TASK —
Locate each line with the string "agent" in the listing below and copy it.

ENTRIES SHOWN —
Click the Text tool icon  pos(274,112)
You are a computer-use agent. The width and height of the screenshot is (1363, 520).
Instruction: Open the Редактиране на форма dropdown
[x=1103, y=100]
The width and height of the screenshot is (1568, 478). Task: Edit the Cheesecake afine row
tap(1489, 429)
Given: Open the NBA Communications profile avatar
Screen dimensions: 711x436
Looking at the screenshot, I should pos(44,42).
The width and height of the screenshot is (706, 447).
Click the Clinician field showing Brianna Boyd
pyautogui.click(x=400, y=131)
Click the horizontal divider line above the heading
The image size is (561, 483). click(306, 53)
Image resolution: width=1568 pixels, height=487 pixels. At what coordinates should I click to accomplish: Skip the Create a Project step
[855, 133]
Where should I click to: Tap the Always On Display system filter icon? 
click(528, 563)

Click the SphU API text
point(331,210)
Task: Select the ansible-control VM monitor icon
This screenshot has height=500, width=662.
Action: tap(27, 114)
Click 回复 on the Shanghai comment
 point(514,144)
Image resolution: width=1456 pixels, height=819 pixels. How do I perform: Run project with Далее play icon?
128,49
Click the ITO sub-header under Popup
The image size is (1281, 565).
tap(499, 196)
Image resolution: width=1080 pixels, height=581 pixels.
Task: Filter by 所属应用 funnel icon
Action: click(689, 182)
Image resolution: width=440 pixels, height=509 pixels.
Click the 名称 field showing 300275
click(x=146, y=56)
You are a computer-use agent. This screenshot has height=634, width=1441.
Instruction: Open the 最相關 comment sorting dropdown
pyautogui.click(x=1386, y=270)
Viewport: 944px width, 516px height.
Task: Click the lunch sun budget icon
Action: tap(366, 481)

ANSWER SPACE —
You are a computer-use agent. The width and height of the screenshot is (1363, 520).
You are a computer-use agent. This screenshot has height=634, width=1441.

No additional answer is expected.